결과: 1장에서, Cluain-low 하위유형 유방암 세포주 MDA-MB-231에서 7396개, Hs578T 에서 6567개의 단백질을 동정하였다. 통계적으로 유의한 발현의 차이를 나타낸 MDA-MB-231의 4908개 단백질, Hs578T의 855개 단백질을 생물정보학 분석 (gene ontology, 단백질-단백질 상호작용 네트워크 분석) 하여 세포 증식, 대사과정, 유전자의 발현 조절을 통한 암화 과정을 제시하였다. 생물학적 메커니즘의 확인을 위해 기능 연구를 수행하였고, CD44가 대량의 단백질의 발현을 조절하여 세포 증식과 이동을 조절하는 것을 검증하였다. 2장에서, 유방암 FFPE 슬라이드에서 종양 부분만을 선별하여 분리하여 질량 분석하여 9455개의 단백질을 동정하였다. 원 발암 진단 후 원격전이가 일어난 기간에 따라 발현의 유의한 차이가 있는 단백질 중 비교 분석, 상관관계 네트워크 분석, 머신 러닝 기반 특성 추출, 생존분석을 통해 7개의 최종 바이오 마커 후보군을 발굴하였다. 7개의 마커 후보군으로 외부데이터를 활용하여 Cox 비례 위험 회귀 모델을 구축하여 원격전이 예측할 수 있음을 확인하였다.

결론: 1장에서 2가지 Cluain-low 하위유형 유방암 세포주에서 암 줄기세포 마커인 CD44 발현을 감소시킨 단백체 발현 비교 데이터를 생성하였다. 이를 분석하여 CD44가 암세포의 유전적 발현, 대사, 부착을 유기적으로 조절하여 핵심 암화 과정인 세포 증식, 이동에 영향을 주는 것을 확인하였다. 이를 통해 공격적인 삼중 음성 유방암의 핵심 조절인자인 CD44의 생물학적 기전을 분자적 수준에서 이해할 수 있도록 도왔으며, 더 나아가 Cluain-low 하위유형 유방암의 잠재적 치료의 표적 물질이 될 수 있음을 확인하였다. 2장에서 유방암 환자의 파라핀 포매 종양 조직 단백체 분석을 통해 심층적인 단백체 데이터를 생성하였고, 원격전이 예측을 위한 잠재적 바이오 마커를 발굴하였다. 이러한 원격전이 예후 예측 바이오 마커의 개발과 생물 정보학 분석을 통한 분자 생물학적 기전의 규명은 정밀의학 실현의 핵심 근거자료로 활용할 수 있을 것이며, 유방암 환자의 효과적인 치료 계획 수립에 도움을 줄 것으로 기대한다.

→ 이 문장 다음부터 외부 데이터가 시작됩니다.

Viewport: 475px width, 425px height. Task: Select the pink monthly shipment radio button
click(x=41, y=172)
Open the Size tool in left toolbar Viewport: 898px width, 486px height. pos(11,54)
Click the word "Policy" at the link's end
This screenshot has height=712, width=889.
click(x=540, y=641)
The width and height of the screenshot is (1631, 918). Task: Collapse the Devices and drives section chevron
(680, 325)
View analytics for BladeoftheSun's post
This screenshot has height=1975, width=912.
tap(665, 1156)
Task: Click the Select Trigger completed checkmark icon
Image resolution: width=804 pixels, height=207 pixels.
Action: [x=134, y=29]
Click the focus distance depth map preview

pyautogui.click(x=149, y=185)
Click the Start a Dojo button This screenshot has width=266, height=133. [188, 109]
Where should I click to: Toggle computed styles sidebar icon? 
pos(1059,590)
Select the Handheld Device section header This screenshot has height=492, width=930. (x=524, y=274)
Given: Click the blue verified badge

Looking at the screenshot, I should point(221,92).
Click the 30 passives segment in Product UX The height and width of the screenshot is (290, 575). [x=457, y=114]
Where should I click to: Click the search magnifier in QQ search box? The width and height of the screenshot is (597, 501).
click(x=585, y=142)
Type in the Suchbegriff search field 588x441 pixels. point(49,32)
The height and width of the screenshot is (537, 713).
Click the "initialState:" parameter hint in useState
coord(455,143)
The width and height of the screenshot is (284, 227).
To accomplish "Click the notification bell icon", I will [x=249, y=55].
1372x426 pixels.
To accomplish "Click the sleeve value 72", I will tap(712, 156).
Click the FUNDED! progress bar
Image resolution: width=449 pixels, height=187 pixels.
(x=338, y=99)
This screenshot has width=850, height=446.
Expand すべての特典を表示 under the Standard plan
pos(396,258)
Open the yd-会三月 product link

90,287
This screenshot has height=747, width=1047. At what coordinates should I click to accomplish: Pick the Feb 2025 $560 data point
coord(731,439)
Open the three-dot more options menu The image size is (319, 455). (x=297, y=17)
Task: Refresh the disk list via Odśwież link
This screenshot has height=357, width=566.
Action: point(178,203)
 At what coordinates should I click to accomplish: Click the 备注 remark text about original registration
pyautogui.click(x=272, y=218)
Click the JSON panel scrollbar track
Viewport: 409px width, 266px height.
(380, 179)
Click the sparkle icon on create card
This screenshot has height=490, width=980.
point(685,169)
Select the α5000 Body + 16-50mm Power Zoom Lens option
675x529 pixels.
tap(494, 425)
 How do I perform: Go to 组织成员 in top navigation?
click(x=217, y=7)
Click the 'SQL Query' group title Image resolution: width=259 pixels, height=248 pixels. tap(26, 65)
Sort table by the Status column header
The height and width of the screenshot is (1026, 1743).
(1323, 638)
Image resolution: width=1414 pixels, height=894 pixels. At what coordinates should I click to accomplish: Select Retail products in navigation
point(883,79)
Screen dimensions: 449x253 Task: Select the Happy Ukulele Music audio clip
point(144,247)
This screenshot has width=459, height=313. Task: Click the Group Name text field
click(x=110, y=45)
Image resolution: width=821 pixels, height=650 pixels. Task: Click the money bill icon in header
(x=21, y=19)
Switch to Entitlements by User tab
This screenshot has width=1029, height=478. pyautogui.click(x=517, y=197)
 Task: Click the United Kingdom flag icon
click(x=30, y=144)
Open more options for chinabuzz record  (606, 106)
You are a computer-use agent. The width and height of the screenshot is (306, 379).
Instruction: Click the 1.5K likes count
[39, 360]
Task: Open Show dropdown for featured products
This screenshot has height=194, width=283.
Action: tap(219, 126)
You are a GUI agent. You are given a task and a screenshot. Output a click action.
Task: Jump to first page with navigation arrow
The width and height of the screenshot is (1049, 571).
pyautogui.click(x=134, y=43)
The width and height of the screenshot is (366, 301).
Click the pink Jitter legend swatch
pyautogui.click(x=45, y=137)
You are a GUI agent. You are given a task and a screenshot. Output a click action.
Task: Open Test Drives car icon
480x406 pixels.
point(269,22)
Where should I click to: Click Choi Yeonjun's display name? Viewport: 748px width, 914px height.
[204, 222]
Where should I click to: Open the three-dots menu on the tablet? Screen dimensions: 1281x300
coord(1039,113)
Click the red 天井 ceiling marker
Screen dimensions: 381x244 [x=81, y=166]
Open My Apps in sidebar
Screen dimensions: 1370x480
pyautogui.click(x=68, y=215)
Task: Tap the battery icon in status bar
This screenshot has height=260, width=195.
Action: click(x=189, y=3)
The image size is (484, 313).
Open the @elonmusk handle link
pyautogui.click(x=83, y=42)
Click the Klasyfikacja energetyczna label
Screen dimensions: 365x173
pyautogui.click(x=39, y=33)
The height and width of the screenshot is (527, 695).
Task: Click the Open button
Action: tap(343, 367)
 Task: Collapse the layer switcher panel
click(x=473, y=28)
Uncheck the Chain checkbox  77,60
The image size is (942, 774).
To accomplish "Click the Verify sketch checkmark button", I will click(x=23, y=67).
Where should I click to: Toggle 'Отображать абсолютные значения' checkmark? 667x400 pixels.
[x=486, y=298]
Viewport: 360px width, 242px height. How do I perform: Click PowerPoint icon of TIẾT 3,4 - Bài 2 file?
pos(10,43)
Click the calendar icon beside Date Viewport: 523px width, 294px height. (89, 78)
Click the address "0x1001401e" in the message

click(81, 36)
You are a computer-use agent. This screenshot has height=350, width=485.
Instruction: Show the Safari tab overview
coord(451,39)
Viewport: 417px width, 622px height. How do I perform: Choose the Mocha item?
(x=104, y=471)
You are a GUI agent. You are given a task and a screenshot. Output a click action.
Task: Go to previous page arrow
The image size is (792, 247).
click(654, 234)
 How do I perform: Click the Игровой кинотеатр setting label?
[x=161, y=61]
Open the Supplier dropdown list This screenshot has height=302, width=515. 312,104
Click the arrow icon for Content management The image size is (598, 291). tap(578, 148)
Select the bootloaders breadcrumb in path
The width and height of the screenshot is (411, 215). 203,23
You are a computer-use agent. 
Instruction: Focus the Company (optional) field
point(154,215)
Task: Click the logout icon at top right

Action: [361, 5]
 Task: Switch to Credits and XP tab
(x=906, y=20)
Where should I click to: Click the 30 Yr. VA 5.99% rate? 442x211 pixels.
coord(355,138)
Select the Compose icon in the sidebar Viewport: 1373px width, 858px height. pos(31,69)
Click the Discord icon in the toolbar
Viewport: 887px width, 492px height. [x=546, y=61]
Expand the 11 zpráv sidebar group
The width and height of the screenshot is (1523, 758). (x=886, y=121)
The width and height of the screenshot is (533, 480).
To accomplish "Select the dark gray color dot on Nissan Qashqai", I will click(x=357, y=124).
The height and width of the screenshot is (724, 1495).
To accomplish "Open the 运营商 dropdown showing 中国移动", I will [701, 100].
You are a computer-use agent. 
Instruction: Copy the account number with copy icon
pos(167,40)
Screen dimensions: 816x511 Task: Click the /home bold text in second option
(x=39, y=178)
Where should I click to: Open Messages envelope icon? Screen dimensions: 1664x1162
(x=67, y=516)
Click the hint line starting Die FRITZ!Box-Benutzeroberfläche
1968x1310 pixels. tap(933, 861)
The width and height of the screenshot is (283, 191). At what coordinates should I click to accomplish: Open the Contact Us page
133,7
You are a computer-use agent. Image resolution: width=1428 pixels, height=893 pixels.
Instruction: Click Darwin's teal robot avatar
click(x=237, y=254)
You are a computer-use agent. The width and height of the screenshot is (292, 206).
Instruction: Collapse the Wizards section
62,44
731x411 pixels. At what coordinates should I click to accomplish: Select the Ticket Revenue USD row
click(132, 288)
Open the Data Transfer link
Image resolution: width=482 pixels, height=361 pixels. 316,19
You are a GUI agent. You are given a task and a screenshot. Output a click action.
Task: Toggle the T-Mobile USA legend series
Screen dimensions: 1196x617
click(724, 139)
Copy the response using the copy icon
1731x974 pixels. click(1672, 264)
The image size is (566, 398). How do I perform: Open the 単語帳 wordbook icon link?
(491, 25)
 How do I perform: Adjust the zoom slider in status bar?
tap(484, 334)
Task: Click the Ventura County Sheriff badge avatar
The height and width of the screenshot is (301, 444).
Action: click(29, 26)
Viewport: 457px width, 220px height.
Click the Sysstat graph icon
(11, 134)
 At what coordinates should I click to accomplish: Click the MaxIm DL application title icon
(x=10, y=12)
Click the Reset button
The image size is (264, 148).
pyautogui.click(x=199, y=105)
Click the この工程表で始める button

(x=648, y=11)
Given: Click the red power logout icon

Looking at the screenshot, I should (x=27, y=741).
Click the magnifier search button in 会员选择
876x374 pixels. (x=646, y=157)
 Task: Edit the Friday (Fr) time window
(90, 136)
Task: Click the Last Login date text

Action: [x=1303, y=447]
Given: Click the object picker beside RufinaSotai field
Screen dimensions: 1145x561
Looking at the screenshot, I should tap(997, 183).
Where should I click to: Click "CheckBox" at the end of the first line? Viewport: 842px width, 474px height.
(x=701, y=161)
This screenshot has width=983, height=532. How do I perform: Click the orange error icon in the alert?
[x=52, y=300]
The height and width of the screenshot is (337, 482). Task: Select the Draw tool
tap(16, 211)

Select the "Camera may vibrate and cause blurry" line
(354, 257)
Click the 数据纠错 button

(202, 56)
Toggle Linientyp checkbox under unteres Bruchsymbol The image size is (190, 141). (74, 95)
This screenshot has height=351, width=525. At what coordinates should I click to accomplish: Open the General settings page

Mass spectrometry (MS)-based proteomics covers large-scale molecular and cellular biology at the protein level. Through the identification and quantification of proteins, the proteome analysis can interpret protein sequence, post-transcriptional modification and protein-protein interactions. This allows us to profile new disease biomarkers. From the cell lines to the limited amount of samples (body fluids, fresh frozen tissues, and FFPE tissues), thousands of proteins were discovered simultaneously to detect changes in expression level with disease status. The resulting expression data are complex and ambiguous patterns. Therefore, exquisite bioinformatics algorithms have to be applied to determine these unique biomarker patterns. A proteomic study discovers a list of biomarkers and helps elucidate the biological mechanisms.

In Chapter Ⅰ, mass spectrometry-based proteomics was performed using breast cancer cells. To discover global proteome changes induced by CD44 expression levels, we regulated CD44 transcription by siRNA in two claudin-low breast cancer cell lines. For deep coverage of proteome, we used tandem mass tag-based MS analysis. We discovered 2736 proteins were upregulated and 2172 proteins were downregulated in CD44-knockdown MDA-MB-231 cells. For Hs 578T CD44-knockdown cells, 412 proteins were upregulated and 443 were downregulated. Informatics (Gene ontology and protein-protein interaction network) analysis demonstrated altered oncogenic cellular processes including proliferation, metabolism, and gene expression regulations. To confirm the changes of biology patterns, functional studies were conducted. As a result, we discovered that CD44-regulated proteome of claudin-low breast cancer cells, revealing changes that mediate cell proliferation and migration.

In Chapter Ⅱ, label free-based MS proteomic analysis of clinical FFPE tissues. To discover candidate prognosis markers for distant metastasis of breast cancer, 10 no-metastasis, 9 late-metastasis, and 9 early-metastasis patients primary tumor samples were analyzed. To achieve an in-depth proteome in the minimum of FFPE slides per sample, we performed well-defined proteomic strategies with high-resolution quadrupole Orbitrap LC-MS/MS. We identified a total of 9,455 protein groups using FFPE slides at 1% of the peptide and protein FDR level. Five biomarker candidates were differentially expressed using pair-wise comparison, and correlation network analysis filtered five candidates into two no metastasis specific and one late metastasis specific proteins. In addition, machine learning-based feature selection detected ten early metastasis classifier proteins, and the system biology method filtered into seven proteins. For external validation, we used published mRNA data of breast primary tumor. Consequently, we suggested seven prognosis protein marker candidates that can help patients who need active treatment.